BACKGROUND: Real-world data are increasingly being used for as a complement to randomized controlled trials (RCTs) for evaluating the effectiveness and cost-effectiveness of healthcare interventions. Real-world data often are expected to have higher generalizability by including more representative patient populations and resembling daily clinical practice better than RCTs. However, since data are not collected for research purposes, missing observations in real-world data are highly common. Inadequate handling of missing observations may lead to biased estimates and invalid conclusions. The aim of this scoping review was to identify and critically appraise statistical methods for dealing with missing observations in real-world data.

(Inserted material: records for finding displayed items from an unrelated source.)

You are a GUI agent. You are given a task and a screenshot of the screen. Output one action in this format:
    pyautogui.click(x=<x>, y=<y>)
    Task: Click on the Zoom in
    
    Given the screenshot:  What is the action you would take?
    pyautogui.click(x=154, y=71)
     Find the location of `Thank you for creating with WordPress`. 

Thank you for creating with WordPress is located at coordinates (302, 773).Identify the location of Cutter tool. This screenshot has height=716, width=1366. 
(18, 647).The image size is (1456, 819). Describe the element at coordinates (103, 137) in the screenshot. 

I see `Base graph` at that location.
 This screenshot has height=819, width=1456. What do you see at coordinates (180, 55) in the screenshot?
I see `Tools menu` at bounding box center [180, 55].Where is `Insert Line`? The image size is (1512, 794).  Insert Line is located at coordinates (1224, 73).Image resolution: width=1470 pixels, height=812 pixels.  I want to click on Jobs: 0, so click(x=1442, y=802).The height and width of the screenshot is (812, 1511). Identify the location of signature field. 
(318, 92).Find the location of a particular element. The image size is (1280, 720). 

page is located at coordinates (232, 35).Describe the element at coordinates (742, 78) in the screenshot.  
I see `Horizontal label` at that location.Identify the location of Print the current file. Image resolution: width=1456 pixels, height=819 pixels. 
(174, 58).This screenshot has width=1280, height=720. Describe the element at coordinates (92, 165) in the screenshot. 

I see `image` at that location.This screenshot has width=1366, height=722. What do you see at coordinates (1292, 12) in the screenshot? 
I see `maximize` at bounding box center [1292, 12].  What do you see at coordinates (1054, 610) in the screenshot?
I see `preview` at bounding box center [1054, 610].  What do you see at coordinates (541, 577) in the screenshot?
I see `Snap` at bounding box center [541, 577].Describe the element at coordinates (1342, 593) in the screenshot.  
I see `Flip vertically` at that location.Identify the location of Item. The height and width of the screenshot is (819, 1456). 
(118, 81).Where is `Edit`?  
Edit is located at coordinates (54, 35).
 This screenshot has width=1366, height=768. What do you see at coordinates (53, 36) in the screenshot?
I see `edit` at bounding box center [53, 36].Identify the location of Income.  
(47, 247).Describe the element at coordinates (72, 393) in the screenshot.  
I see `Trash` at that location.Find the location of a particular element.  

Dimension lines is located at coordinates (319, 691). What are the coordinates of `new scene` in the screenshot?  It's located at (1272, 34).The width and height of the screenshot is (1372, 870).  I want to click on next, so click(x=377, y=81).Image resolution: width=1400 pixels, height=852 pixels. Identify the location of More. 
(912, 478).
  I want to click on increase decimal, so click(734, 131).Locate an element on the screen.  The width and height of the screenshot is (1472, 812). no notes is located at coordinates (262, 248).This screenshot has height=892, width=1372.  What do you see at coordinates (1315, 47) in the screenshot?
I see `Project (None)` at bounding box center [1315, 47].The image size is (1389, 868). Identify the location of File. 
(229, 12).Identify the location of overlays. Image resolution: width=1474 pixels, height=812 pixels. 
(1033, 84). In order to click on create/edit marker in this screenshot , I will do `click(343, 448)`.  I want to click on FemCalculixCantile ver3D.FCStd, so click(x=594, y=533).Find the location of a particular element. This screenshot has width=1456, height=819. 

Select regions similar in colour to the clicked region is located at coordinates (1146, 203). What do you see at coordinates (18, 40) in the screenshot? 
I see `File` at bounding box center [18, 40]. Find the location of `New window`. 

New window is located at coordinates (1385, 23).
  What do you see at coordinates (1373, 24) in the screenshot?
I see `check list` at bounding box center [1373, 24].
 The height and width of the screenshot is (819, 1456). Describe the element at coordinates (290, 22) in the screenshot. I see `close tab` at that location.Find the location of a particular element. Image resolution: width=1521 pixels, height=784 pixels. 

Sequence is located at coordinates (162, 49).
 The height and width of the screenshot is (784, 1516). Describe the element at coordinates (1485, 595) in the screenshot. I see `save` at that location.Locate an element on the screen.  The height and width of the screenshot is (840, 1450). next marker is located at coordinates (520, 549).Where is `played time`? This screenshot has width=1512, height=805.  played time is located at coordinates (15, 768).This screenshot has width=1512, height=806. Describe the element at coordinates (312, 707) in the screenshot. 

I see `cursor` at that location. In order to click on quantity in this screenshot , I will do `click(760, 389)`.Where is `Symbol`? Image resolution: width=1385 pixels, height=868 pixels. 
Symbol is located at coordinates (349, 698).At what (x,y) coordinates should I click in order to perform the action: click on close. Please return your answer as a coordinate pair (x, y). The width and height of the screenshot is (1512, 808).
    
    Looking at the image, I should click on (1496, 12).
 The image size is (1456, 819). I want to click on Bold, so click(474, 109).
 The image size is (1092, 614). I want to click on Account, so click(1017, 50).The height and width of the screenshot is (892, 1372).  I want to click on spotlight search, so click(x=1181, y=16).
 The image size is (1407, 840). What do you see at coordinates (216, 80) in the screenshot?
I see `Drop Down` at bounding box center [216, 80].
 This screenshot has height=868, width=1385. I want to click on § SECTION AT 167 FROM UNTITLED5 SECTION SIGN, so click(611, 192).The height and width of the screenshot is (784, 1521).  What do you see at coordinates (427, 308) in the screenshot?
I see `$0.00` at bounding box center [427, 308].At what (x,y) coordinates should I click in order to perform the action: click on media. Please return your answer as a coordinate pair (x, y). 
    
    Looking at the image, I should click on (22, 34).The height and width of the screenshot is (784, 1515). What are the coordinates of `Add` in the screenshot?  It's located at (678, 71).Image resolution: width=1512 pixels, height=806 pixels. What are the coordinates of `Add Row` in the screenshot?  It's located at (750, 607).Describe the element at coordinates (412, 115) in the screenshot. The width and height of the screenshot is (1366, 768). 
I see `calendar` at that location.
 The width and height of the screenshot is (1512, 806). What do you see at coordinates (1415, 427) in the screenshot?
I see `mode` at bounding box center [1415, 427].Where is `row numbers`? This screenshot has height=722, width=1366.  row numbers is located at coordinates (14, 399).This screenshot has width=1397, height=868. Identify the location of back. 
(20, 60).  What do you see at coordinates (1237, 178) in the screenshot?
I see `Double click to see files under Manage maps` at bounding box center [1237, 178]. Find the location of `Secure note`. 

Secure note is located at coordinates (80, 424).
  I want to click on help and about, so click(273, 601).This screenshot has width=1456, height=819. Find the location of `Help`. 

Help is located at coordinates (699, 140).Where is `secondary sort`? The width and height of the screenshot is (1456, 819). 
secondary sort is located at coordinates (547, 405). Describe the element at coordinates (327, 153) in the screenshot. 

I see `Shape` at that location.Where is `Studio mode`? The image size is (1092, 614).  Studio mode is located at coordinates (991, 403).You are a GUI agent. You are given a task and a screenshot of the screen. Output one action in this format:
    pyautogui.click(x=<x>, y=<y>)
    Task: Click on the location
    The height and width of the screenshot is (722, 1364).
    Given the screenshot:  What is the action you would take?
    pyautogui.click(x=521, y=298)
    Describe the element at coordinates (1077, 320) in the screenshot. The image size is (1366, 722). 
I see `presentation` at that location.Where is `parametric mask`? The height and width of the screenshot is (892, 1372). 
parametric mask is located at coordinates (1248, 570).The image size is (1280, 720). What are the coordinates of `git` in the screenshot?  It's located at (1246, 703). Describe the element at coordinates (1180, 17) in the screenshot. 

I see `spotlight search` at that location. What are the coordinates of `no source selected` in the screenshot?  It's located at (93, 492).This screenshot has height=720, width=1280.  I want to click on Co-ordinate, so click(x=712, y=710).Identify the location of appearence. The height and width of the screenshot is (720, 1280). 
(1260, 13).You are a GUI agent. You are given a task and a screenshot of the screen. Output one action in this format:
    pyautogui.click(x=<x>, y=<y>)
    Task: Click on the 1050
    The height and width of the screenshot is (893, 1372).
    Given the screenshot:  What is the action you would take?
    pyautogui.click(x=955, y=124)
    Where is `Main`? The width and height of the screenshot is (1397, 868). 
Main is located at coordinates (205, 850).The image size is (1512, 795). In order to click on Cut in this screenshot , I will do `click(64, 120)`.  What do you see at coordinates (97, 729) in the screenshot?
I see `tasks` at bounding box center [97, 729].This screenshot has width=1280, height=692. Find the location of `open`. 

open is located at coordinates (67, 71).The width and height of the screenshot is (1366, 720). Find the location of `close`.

METHODS: We searched PubMed for simulation studies that assessed the performance of statistical methods for dealing with missing observations in real-world data published between January 2000 and December 2018. We searched for simulation studies because well-developed simulation studies may be preferable to choose the best missing data method for real-world data. Information was extracted on the aims of the studies, data generating mechanisms, assessed statistical methods for dealing with missing observations, performance of the statistical method, statistical software used, and authors’ remarks and conclusions on the validity and usability of the statistical methods.
RESULTS: Fifty-two studies were eligible for inclusion; 19 assessed methods for missing covariates, 13 for missing outcome(s), 15 for missing observations in both covariates and outcome(s), and in 5 studies it was unclear whether missing observations were present in covariates and/or outcome(s). Eleven studies took into account the multilevel structure of the data, whereas others did not. When imputing single-level missing at random (MAR) data, MICE and multivariate normal imputations (MVNI) seemed the best performing methods. When dealing with multilevel MAR data, multiple imputation-based methods seem to be the most flexible and best performing methods. For data missing not at random (MNAR, 16 studies), selection models and pattern mixture models appear to be most promising.
CONCLUSIONS: The choice of a statistical method to deal with missing observations depends on the type of missing variables and the assumed missing data mechanism. Although MAR is the most commonly assumed missing data mechanism, data that are missing not at random (MNAR) is also common in real-world data, although only few studies evaluated methods for MNAR data.